Retype the whole listing, character for character.
>>>>>
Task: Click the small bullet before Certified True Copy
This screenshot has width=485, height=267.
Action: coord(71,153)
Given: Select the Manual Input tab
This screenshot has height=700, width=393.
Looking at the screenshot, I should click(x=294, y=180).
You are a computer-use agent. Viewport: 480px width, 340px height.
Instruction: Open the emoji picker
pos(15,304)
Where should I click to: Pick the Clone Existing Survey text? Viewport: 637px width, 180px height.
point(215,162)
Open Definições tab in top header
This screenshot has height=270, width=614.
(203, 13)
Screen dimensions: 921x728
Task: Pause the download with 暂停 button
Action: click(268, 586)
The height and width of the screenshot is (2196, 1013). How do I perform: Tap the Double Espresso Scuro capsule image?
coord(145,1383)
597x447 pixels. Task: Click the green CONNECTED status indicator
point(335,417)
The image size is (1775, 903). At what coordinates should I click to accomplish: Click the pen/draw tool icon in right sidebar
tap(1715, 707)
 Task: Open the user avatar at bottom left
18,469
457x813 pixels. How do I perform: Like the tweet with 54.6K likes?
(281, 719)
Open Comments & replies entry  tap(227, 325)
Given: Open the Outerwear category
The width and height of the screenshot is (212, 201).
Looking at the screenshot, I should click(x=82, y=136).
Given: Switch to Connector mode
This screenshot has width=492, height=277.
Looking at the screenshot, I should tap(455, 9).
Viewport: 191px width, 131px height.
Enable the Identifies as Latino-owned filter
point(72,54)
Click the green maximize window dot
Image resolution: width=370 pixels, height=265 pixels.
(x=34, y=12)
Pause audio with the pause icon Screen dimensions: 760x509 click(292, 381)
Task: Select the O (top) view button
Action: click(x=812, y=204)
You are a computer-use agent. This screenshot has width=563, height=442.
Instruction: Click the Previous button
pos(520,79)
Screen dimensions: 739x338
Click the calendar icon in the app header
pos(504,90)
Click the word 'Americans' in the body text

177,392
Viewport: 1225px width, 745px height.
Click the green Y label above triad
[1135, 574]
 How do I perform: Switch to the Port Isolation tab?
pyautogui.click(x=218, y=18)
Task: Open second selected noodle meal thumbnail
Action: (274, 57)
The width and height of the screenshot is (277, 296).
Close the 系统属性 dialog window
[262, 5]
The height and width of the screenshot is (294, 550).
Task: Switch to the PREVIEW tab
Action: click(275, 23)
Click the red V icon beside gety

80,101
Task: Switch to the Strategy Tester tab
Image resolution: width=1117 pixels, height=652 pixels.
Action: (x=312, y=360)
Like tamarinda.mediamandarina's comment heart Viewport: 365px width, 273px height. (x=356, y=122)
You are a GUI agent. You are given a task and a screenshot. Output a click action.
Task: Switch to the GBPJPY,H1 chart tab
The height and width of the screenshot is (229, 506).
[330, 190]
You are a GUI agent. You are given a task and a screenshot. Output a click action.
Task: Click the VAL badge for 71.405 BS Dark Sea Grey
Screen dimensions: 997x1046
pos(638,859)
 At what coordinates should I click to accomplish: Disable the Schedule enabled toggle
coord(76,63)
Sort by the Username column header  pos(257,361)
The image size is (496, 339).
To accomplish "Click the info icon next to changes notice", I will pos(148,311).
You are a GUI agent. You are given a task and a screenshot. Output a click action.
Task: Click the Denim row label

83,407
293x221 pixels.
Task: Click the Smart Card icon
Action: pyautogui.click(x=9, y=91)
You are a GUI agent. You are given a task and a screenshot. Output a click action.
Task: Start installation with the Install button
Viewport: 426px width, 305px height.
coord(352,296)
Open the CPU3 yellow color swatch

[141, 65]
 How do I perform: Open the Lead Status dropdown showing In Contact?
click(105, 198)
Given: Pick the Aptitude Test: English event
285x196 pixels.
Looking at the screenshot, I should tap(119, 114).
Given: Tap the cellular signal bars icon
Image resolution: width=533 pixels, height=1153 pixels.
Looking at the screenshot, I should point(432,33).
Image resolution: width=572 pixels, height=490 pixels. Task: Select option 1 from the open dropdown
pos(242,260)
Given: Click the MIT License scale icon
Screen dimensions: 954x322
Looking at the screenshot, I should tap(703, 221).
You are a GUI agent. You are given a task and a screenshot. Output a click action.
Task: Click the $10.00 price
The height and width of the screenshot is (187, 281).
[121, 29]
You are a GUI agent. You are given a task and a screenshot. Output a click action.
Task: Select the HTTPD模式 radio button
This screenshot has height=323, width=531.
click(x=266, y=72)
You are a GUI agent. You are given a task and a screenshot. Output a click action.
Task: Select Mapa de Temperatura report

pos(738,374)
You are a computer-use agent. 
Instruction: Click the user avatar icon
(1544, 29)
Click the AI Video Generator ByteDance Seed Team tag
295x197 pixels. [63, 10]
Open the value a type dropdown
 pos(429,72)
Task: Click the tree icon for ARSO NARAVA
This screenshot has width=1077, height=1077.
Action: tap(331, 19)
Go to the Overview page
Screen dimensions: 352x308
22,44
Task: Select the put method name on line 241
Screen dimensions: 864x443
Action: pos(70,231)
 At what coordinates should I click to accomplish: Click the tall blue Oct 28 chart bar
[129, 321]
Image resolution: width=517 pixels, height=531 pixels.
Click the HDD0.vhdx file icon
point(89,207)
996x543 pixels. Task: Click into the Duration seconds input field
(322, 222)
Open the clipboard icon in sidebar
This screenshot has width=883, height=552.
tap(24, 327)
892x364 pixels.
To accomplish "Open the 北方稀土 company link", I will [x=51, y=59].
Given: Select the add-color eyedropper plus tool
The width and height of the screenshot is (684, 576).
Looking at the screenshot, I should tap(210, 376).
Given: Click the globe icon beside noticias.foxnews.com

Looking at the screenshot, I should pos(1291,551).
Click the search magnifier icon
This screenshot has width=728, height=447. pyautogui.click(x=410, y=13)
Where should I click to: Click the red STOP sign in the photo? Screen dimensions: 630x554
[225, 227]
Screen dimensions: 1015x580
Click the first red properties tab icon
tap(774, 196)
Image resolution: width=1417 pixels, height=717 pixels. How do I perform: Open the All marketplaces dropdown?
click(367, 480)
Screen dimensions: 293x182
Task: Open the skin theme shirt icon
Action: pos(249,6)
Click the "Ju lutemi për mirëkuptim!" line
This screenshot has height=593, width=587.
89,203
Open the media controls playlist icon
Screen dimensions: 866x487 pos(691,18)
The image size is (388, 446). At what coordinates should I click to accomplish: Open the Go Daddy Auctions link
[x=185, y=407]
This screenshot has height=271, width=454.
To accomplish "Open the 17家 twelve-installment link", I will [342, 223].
<<<<<
§ Response area
Task: Click the small bullet before Certified True Copy
This screenshot has width=485, height=267.
Action: coord(71,153)
Given: Select the Manual Input tab
This screenshot has height=700, width=393.
Looking at the screenshot, I should click(x=294, y=180).
You are a computer-use agent. Viewport: 480px width, 340px height.
Instruction: Open the emoji picker
pos(15,304)
Where should I click to: Pick the Clone Existing Survey text? Viewport: 637px width, 180px height.
point(215,162)
Open Definições tab in top header
This screenshot has height=270, width=614.
(203, 13)
Screen dimensions: 921x728
Task: Pause the download with 暂停 button
Action: click(268, 586)
The height and width of the screenshot is (2196, 1013). How do I perform: Tap the Double Espresso Scuro capsule image?
coord(145,1383)
597x447 pixels. Task: Click the green CONNECTED status indicator
point(335,417)
The image size is (1775, 903). At what coordinates should I click to accomplish: Click the pen/draw tool icon in right sidebar
tap(1715, 707)
 Task: Open the user avatar at bottom left
18,469
457x813 pixels. How do I perform: Like the tweet with 54.6K likes?
(281, 719)
Open Comments & replies entry  tap(227, 325)
Given: Open the Outerwear category
The width and height of the screenshot is (212, 201).
Looking at the screenshot, I should click(x=82, y=136).
Given: Switch to Connector mode
This screenshot has width=492, height=277.
Looking at the screenshot, I should tap(455, 9).
Viewport: 191px width, 131px height.
Enable the Identifies as Latino-owned filter
point(72,54)
Click the green maximize window dot
Image resolution: width=370 pixels, height=265 pixels.
(x=34, y=12)
Pause audio with the pause icon Screen dimensions: 760x509 click(292, 381)
Task: Select the O (top) view button
Action: click(x=812, y=204)
You are a computer-use agent. This screenshot has width=563, height=442.
Instruction: Click the Previous button
pos(520,79)
Screen dimensions: 739x338
Click the calendar icon in the app header
pos(504,90)
Click the word 'Americans' in the body text

177,392
Viewport: 1225px width, 745px height.
Click the green Y label above triad
[1135, 574]
 How do I perform: Switch to the Port Isolation tab?
pyautogui.click(x=218, y=18)
Task: Open second selected noodle meal thumbnail
Action: (274, 57)
The width and height of the screenshot is (277, 296).
Close the 系统属性 dialog window
[262, 5]
The height and width of the screenshot is (294, 550).
Task: Switch to the PREVIEW tab
Action: click(275, 23)
Click the red V icon beside gety

80,101
Task: Switch to the Strategy Tester tab
Image resolution: width=1117 pixels, height=652 pixels.
Action: (x=312, y=360)
Like tamarinda.mediamandarina's comment heart Viewport: 365px width, 273px height. (x=356, y=122)
You are a GUI agent. You are given a task and a screenshot. Output a click action.
Task: Switch to the GBPJPY,H1 chart tab
The height and width of the screenshot is (229, 506).
[330, 190]
You are a GUI agent. You are given a task and a screenshot. Output a click action.
Task: Click the VAL badge for 71.405 BS Dark Sea Grey
Screen dimensions: 997x1046
pos(638,859)
 At what coordinates should I click to accomplish: Disable the Schedule enabled toggle
coord(76,63)
Sort by the Username column header  pos(257,361)
The image size is (496, 339).
To accomplish "Click the info icon next to changes notice", I will pos(148,311).
You are a GUI agent. You are given a task and a screenshot. Output a click action.
Task: Click the Denim row label

83,407
293x221 pixels.
Task: Click the Smart Card icon
Action: pyautogui.click(x=9, y=91)
You are a GUI agent. You are given a task and a screenshot. Output a click action.
Task: Start installation with the Install button
Viewport: 426px width, 305px height.
coord(352,296)
Open the CPU3 yellow color swatch

[141, 65]
 How do I perform: Open the Lead Status dropdown showing In Contact?
click(105, 198)
Given: Pick the Aptitude Test: English event
285x196 pixels.
Looking at the screenshot, I should tap(119, 114).
Given: Tap the cellular signal bars icon
Image resolution: width=533 pixels, height=1153 pixels.
Looking at the screenshot, I should point(432,33).
Image resolution: width=572 pixels, height=490 pixels. Task: Select option 1 from the open dropdown
pos(242,260)
Given: Click the MIT License scale icon
Screen dimensions: 954x322
Looking at the screenshot, I should tap(703, 221).
You are a GUI agent. You are given a task and a screenshot. Output a click action.
Task: Click the $10.00 price
The height and width of the screenshot is (187, 281).
[121, 29]
You are a GUI agent. You are given a task and a screenshot. Output a click action.
Task: Select the HTTPD模式 radio button
This screenshot has height=323, width=531.
click(x=266, y=72)
You are a GUI agent. You are given a task and a screenshot. Output a click action.
Task: Select Mapa de Temperatura report

pos(738,374)
You are a computer-use agent. 
Instruction: Click the user avatar icon
(1544, 29)
Click the AI Video Generator ByteDance Seed Team tag
295x197 pixels. [63, 10]
Open the value a type dropdown
 pos(429,72)
Task: Click the tree icon for ARSO NARAVA
This screenshot has width=1077, height=1077.
Action: tap(331, 19)
Go to the Overview page
Screen dimensions: 352x308
22,44
Task: Select the put method name on line 241
Screen dimensions: 864x443
Action: pos(70,231)
 At what coordinates should I click to accomplish: Click the tall blue Oct 28 chart bar
[129, 321]
Image resolution: width=517 pixels, height=531 pixels.
Click the HDD0.vhdx file icon
point(89,207)
996x543 pixels. Task: Click into the Duration seconds input field
(322, 222)
Open the clipboard icon in sidebar
This screenshot has width=883, height=552.
tap(24, 327)
892x364 pixels.
To accomplish "Open the 北方稀土 company link", I will [x=51, y=59].
Given: Select the add-color eyedropper plus tool
The width and height of the screenshot is (684, 576).
Looking at the screenshot, I should tap(210, 376).
Given: Click the globe icon beside noticias.foxnews.com

Looking at the screenshot, I should pos(1291,551).
Click the search magnifier icon
This screenshot has width=728, height=447. pyautogui.click(x=410, y=13)
Where should I click to: Click the red STOP sign in the photo? Screen dimensions: 630x554
[225, 227]
Screen dimensions: 1015x580
Click the first red properties tab icon
tap(774, 196)
Image resolution: width=1417 pixels, height=717 pixels. How do I perform: Open the All marketplaces dropdown?
click(367, 480)
Screen dimensions: 293x182
Task: Open the skin theme shirt icon
Action: pos(249,6)
Click the "Ju lutemi për mirëkuptim!" line
This screenshot has height=593, width=587.
89,203
Open the media controls playlist icon
Screen dimensions: 866x487 pos(691,18)
The image size is (388, 446). At what coordinates should I click to accomplish: Open the Go Daddy Auctions link
[x=185, y=407]
This screenshot has height=271, width=454.
To accomplish "Open the 17家 twelve-installment link", I will [342, 223].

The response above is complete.